Retail giant Amazon is planning to accelerate its efforts to get marijuana legalized nationwide. The company announced Tuesday that it is now actively lobbying for reforms aimed at decriminalizing marijuana. It also reiterated its stance that it would not be screening applicants who smoke weed.

Amazon's senior vice president of human resources, Beth Galetti, said that the company fully supports pro-weed legislation, including two that are aimed at legalizing cannabis.

The Marijuana Opportunity Reinvestment and Expungement Act of 2021, which was already introduced by House Judiciary Committee Chairman Jerry Nadler, aims to remove marijuana from the government's list of controlled substances. The second law Amazon is supporting is the Cannabis Administration and Opportunity Act, which aims to legalize and regulate marijuana in the United States. The bill also has a provision for the allocation of funds for the expungement of criminal records related to the use of the drug.

Amazon said it supports the two proposed laws for several reasons. The company said that making cannabis illegal and requiring pre-employment testing for cannabis "disproportionately impacts" certain demographics. It added that legalizing the drug would also allow it to hire from a larger pool of people, which is in line with its commitment to hire the best employees it can.

Galetti said that the company is pleased with the momentum towards the eventual legalization of the drug.
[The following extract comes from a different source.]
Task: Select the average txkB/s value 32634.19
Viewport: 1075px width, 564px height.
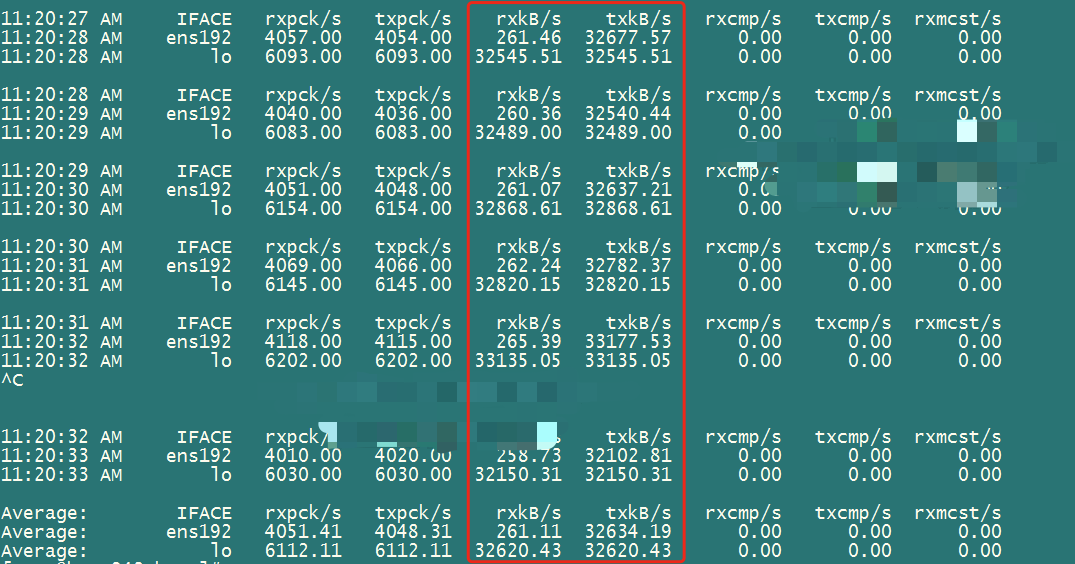Action: tap(627, 532)
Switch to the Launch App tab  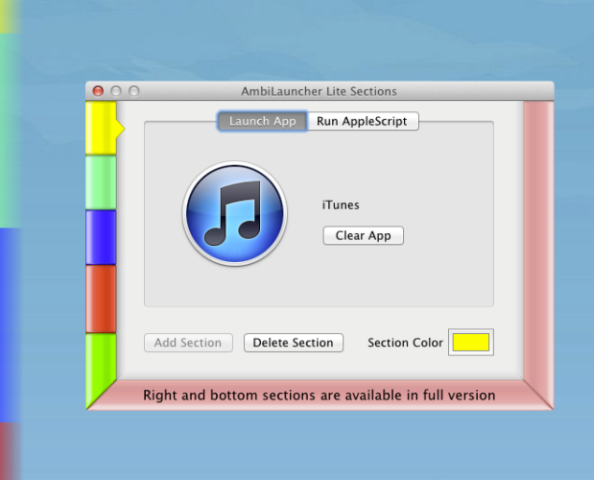263,121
"We are enthused by the notable momentum in the country toward recognizing that today's status quo is unfair and untenable. We look forward to working with Congress and other supporters to secure necessary reform of the nation's cannabis laws," Galetti said.
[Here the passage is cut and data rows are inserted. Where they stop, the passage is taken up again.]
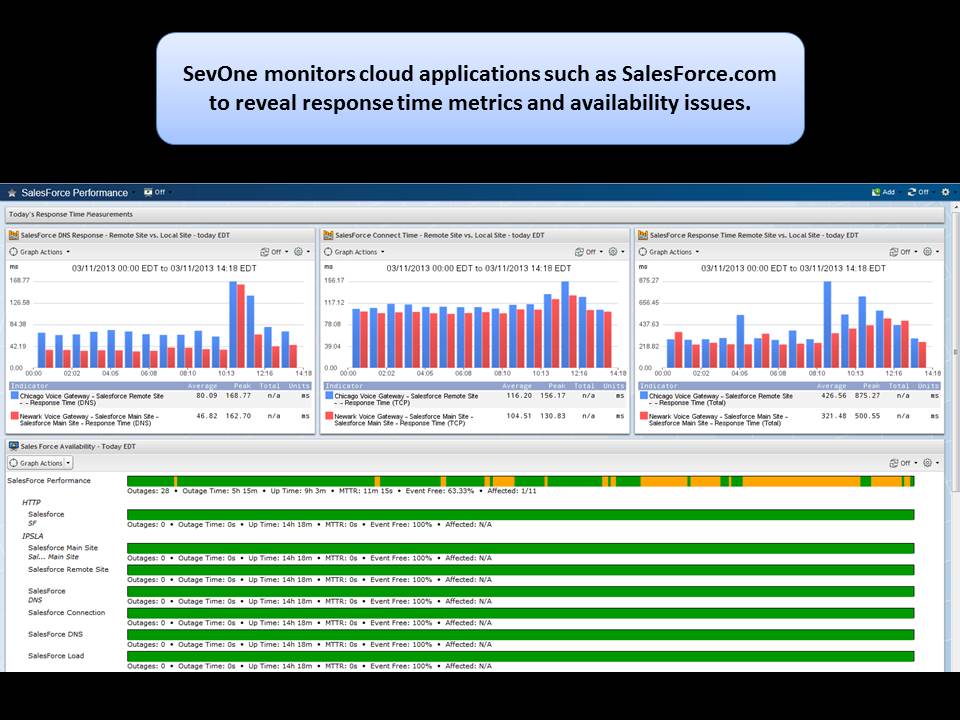
Task: Click the Graph Actions button in the Response Time Total panel
Action: tap(671, 252)

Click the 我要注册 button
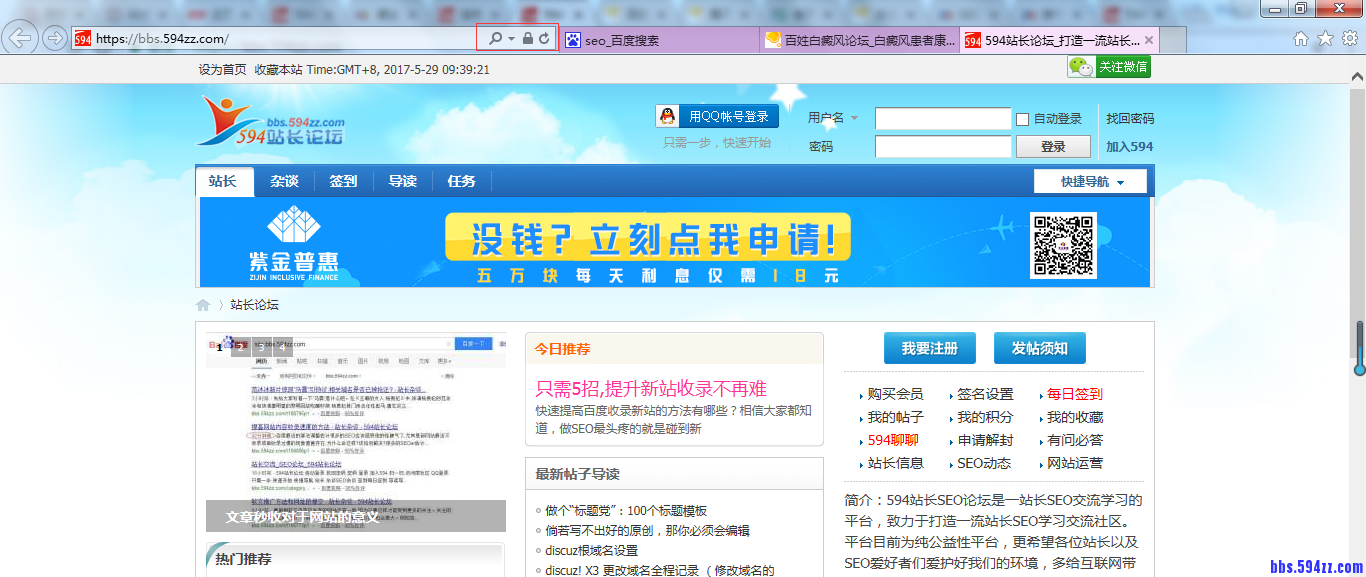pos(928,347)
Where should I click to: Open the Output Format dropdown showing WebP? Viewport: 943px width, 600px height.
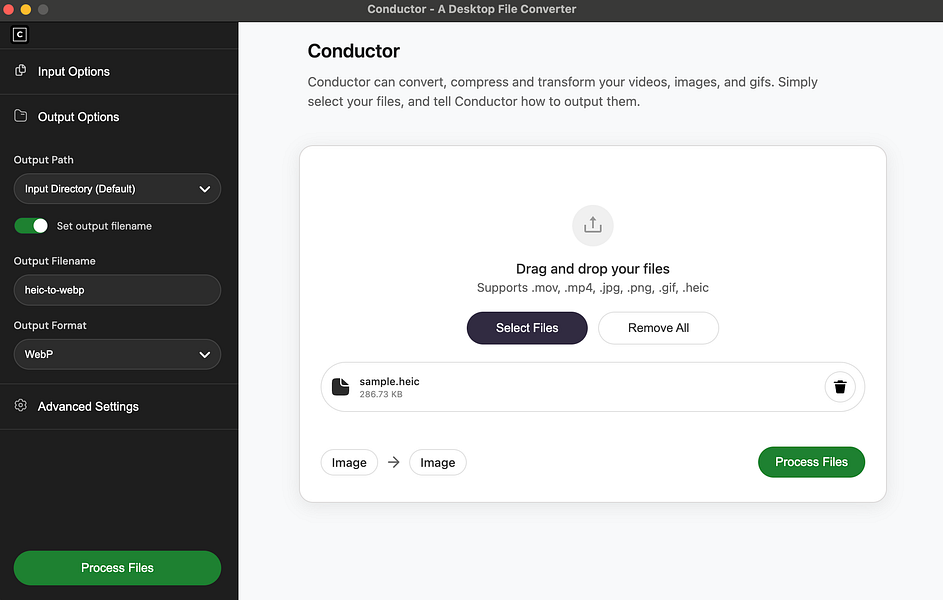117,354
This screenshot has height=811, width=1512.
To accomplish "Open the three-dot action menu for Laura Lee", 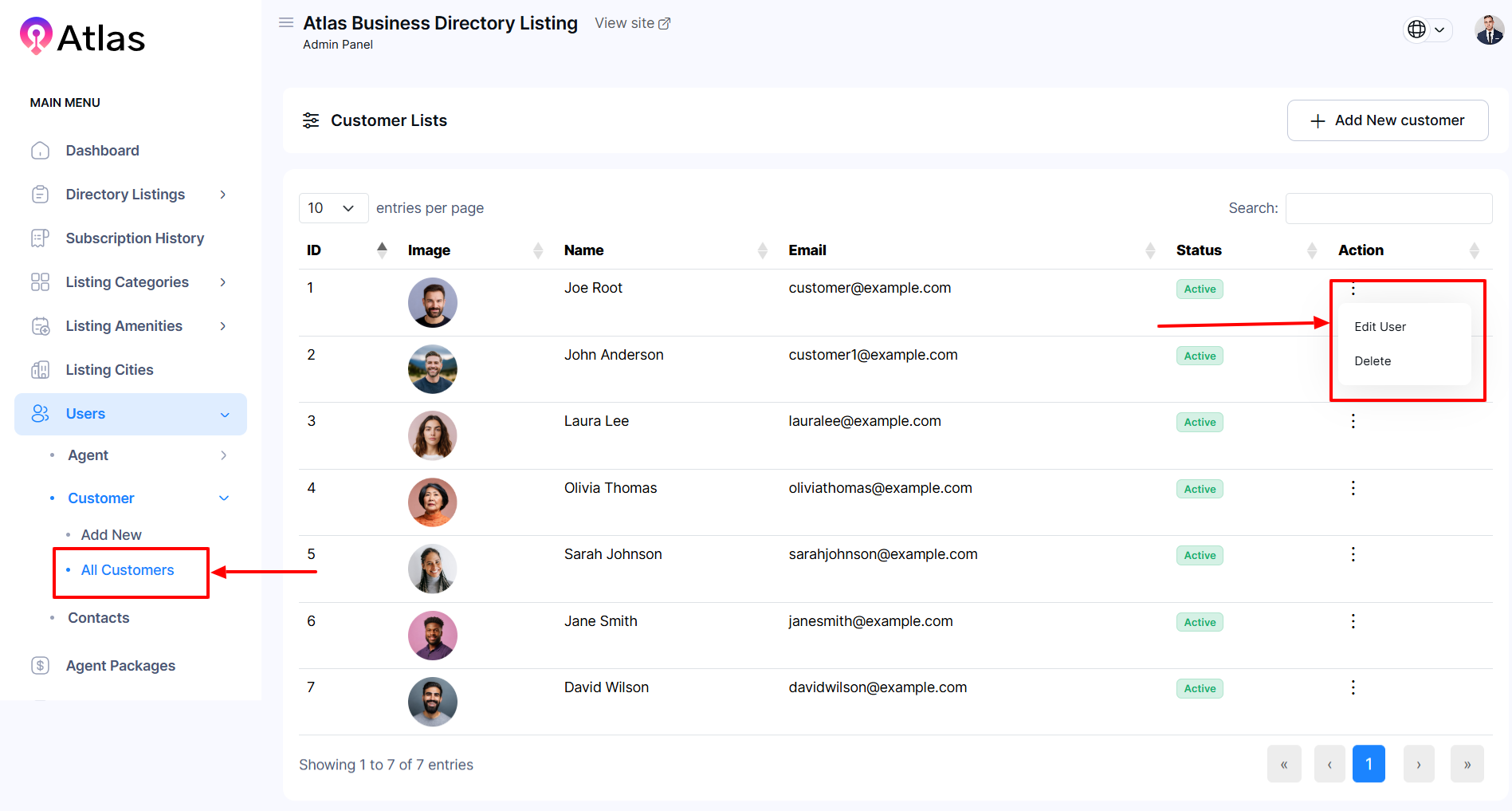I will tap(1353, 421).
In June, Amazon had scrapped pre-employment testing for cannabis for most positions. The company only screened for cannabis use for positions regulated by the Department of Transportation, including drivers and heavy equipment operators. The company also encouraged its contractors to scrap pre-employment cannabis screenings.  

The company's move to lobby for the legalization of the drug comes as more states implement laws that allow its use. As of today, 36 states allow some level of public use, while 18 states have legalized cannabis for recreational use for people above 18 years old.